Analysis of steel factor (stem cell factor) isoforms in the hematopoietic microenvironment.

Abstract Hematopoietic cell proliferation and differentiation is dependent in part on the interaction of hematopoietic stem and progenitor cells with cells making up the hematopoietic microenvironment (HM). Direct cell-cell interactions appear to be important in the hematopoietic microenvironment. One mechanism to accomplish such interactions is the expression of membrane-associated growth factors. Stem cell factor (SCF), the product of the steel gene in mice (also termed mast cell growth factor, c-kit ligand, or Steel factor), is a hematopoietic growth factor demonstrating substantial synergistic activity with a number of other cytokines on primitive hematopoietic stem and progenitor cells. Cloned SCF cDNA encode both a membrane-associated and a secreted growth factor.
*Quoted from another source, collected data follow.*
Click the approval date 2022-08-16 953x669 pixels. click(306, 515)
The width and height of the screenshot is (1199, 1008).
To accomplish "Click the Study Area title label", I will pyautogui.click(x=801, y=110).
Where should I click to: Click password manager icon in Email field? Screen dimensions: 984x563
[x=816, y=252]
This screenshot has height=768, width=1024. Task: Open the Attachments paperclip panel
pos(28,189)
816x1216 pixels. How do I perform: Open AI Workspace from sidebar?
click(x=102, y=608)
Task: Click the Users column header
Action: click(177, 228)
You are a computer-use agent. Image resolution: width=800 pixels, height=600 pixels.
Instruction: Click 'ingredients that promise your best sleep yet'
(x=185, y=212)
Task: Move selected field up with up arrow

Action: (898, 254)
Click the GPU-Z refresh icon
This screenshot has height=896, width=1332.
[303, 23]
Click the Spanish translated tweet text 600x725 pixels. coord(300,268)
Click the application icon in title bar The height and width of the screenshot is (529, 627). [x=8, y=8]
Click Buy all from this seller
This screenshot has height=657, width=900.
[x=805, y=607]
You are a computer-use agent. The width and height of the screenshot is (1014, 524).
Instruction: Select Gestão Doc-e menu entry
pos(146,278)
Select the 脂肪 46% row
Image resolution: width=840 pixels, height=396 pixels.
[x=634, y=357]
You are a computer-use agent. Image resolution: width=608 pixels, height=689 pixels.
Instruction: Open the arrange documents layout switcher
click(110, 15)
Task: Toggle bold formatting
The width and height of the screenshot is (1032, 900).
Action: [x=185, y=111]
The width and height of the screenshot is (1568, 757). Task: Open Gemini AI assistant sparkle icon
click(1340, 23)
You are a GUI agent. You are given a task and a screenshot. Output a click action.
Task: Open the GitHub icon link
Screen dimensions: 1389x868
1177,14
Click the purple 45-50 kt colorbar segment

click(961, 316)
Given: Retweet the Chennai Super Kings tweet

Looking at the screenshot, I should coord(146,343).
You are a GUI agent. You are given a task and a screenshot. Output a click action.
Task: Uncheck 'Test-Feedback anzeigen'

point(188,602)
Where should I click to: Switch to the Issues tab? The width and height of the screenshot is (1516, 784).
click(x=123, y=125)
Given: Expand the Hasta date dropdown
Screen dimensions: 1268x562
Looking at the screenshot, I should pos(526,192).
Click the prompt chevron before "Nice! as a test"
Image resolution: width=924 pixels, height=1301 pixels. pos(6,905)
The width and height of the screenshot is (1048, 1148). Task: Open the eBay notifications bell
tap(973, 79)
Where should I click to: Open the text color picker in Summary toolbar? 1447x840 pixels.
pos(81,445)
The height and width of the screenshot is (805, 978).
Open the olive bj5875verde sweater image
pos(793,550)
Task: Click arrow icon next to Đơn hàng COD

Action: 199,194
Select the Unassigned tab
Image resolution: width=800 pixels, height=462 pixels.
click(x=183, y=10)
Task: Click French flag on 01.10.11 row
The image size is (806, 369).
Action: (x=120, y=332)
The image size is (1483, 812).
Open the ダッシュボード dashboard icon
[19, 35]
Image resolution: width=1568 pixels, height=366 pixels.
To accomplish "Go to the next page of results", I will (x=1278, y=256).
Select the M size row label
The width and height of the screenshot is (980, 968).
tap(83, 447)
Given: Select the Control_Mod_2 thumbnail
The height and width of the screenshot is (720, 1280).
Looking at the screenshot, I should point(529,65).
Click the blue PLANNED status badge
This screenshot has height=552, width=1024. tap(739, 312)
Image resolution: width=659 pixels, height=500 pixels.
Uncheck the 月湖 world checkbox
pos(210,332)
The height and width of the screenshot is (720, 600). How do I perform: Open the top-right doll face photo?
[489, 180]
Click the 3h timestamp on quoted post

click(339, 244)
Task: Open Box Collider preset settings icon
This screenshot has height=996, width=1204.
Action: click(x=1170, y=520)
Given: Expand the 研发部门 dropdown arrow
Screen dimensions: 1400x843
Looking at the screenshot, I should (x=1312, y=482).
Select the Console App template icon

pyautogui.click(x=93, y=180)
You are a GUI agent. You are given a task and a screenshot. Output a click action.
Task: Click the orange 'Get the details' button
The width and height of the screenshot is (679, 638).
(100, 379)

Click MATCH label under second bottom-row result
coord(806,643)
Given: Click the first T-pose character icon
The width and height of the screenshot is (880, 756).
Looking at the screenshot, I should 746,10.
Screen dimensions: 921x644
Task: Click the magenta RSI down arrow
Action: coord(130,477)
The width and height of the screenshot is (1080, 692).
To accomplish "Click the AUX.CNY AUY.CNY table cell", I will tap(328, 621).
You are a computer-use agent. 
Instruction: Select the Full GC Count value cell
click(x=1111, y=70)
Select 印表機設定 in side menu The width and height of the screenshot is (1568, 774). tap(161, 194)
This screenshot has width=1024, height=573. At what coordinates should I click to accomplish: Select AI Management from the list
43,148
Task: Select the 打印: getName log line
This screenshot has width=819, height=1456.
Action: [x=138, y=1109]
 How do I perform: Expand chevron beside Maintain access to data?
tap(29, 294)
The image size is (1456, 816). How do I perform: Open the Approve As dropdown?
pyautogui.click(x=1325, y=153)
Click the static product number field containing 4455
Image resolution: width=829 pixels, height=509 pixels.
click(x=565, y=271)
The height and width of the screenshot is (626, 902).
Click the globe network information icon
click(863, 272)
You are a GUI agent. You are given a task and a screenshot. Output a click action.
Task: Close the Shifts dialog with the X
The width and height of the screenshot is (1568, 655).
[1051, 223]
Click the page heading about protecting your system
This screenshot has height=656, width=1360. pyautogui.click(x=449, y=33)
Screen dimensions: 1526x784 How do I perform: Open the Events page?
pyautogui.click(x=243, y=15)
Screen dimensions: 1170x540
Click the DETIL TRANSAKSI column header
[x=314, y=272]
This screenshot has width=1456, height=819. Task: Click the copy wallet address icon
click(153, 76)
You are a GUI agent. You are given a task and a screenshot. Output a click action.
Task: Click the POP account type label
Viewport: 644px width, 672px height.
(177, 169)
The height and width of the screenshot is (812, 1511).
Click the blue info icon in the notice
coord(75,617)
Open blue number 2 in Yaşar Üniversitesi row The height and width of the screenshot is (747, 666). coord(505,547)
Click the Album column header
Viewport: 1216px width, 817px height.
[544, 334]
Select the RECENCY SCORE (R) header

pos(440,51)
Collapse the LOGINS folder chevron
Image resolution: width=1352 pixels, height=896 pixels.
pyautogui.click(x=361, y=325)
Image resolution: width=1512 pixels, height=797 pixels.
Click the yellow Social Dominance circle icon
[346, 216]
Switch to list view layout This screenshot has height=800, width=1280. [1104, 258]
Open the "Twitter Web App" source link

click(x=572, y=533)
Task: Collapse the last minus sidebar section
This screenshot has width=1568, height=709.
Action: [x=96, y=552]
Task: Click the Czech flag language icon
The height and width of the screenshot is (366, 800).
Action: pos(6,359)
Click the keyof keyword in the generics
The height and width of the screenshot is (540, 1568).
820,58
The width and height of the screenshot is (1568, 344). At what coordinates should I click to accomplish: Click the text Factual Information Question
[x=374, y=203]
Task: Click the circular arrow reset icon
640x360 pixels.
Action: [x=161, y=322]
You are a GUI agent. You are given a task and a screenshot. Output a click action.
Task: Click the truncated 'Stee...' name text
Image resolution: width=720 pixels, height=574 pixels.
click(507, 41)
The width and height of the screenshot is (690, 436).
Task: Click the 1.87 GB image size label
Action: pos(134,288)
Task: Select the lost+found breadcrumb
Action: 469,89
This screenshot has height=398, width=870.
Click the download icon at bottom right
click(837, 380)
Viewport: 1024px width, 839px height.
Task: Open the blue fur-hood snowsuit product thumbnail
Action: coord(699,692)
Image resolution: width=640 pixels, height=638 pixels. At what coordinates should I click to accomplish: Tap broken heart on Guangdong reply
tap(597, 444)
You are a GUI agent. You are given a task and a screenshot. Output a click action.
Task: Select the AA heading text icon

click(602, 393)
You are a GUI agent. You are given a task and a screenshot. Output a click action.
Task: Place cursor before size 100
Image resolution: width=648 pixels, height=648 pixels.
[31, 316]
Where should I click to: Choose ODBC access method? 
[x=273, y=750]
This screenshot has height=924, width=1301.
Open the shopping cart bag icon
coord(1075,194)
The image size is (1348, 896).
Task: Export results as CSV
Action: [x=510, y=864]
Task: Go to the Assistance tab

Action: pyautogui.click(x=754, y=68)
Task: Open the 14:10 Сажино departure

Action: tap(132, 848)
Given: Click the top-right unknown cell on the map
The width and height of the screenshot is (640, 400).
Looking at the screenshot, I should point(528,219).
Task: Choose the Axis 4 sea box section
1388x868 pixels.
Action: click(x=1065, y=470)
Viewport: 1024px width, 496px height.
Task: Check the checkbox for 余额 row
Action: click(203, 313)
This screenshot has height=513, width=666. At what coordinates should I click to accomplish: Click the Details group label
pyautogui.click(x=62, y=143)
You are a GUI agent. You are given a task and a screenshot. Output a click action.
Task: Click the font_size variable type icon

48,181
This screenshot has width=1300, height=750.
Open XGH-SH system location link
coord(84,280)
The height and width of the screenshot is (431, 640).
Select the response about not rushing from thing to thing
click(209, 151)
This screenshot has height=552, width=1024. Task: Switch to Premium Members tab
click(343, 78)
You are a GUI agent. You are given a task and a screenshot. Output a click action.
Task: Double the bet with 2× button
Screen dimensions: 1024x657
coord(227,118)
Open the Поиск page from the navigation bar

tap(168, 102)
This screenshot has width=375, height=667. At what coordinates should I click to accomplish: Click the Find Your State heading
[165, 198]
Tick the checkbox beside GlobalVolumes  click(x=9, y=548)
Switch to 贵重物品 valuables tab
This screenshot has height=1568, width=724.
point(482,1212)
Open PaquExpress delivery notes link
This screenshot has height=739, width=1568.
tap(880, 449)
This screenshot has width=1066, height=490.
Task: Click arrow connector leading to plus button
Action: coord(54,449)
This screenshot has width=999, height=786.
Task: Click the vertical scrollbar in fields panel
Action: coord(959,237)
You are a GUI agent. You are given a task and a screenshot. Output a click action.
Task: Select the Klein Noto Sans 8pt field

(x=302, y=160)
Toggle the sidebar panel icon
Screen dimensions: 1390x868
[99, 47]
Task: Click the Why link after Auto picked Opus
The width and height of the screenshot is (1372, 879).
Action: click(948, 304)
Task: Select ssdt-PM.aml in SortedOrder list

The physiologic relevance of these isoforms is unknown at present. In order to better understand the physiologic role of these SCF isoforms in normal hematopoiesis, we have established multiple stromal cell lines expressing each isoform. We have used these cell lines to study protein sequences that are required for appropriate post-translational processing of SCF protein in HM-derived stromal cell lines. These lines have also been used to study the interaction of membrane-associated and secreted SCF with murine and human hematopoietic cells. In addition, we have generated transgenic mice expressing each isoform of murine and human SCF. These transgenic mice will be used to study the function of each isoform in hematopoiesis in vivo.